* _EXERCISE DESCRIPTION_: Please recast every line of the items below as a Markdown table with two columns, "Row" for the row number and "Line" for the line itself, leaving out blank lines.

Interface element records
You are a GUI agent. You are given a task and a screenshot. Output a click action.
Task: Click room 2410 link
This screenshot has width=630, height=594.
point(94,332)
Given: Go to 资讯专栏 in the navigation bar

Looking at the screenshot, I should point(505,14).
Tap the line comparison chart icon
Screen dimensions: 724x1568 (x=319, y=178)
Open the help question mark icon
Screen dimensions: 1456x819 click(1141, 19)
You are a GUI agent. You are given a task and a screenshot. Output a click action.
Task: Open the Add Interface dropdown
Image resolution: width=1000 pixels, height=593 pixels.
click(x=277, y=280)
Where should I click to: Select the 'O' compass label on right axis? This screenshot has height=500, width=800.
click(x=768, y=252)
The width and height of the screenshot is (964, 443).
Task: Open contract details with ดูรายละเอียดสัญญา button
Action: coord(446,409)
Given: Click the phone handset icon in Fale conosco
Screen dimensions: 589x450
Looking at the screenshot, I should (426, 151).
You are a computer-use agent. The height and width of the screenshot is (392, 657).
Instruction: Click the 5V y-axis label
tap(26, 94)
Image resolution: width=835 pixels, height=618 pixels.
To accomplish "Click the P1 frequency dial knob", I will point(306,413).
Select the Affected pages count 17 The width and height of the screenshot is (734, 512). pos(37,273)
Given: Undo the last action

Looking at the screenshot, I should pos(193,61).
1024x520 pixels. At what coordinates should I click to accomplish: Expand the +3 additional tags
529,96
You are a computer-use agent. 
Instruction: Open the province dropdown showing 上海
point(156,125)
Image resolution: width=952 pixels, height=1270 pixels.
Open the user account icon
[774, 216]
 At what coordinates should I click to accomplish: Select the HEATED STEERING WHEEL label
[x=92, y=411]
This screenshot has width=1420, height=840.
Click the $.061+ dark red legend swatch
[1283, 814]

* _PROBLEM SOLUTION_:
| Row | Line |
|---|---|
| 1 | You are a GUI agent. You are given a task and a screenshot. Output a click action. |
| 2 | Task: Click room 2410 link |
| 3 | This screenshot has width=630, height=594. |
| 4 | point(94,332) |
| 5 | Given: Go to 资讯专栏 in the navigation bar |
| 6 | Looking at the screenshot, I should point(505,14). |
| 7 | Tap the line comparison chart icon |
| 8 | Screen dimensions: 724x1568 (x=319, y=178) |
| 9 | Open the help question mark icon |
| 10 | Screen dimensions: 1456x819 click(1141, 19) |
| 11 | You are a GUI agent. You are given a task and a screenshot. Output a click action. |
| 12 | Task: Open the Add Interface dropdown |
| 13 | Image resolution: width=1000 pixels, height=593 pixels. |
| 14 | click(x=277, y=280) |
| 15 | Where should I click to: Select the 'O' compass label on right axis? This screenshot has height=500, width=800. |
| 16 | click(x=768, y=252) |
| 17 | The width and height of the screenshot is (964, 443). |
| 18 | Task: Open contract details with ดูรายละเอียดสัญญา button |
| 19 | Action: coord(446,409) |
| 20 | Given: Click the phone handset icon in Fale conosco |
| 21 | Screen dimensions: 589x450 |
| 22 | Looking at the screenshot, I should (426, 151). |
| 23 | You are a computer-use agent. The height and width of the screenshot is (392, 657). |
| 24 | Instruction: Click the 5V y-axis label |
| 25 | tap(26, 94) |
| 26 | Image resolution: width=835 pixels, height=618 pixels. |
| 27 | To accomplish "Click the P1 frequency dial knob", I will point(306,413). |
| 28 | Select the Affected pages count 17 The width and height of the screenshot is (734, 512). pos(37,273) |
| 29 | Given: Undo the last action |
| 30 | Looking at the screenshot, I should pos(193,61). |
| 31 | 1024x520 pixels. At what coordinates should I click to accomplish: Expand the +3 additional tags |
| 32 | 529,96 |
| 33 | You are a computer-use agent.  |
| 34 | Instruction: Open the province dropdown showing 上海 |
| 35 | point(156,125) |
| 36 | Image resolution: width=952 pixels, height=1270 pixels. |
| 37 | Open the user account icon |
| 38 | [774, 216] |
| 39 |  At what coordinates should I click to accomplish: Select the HEATED STEERING WHEEL label |
| 40 | [x=92, y=411] |
| 41 | This screenshot has width=1420, height=840. |
| 42 | Click the $.061+ dark red legend swatch |
| 43 | [1283, 814] |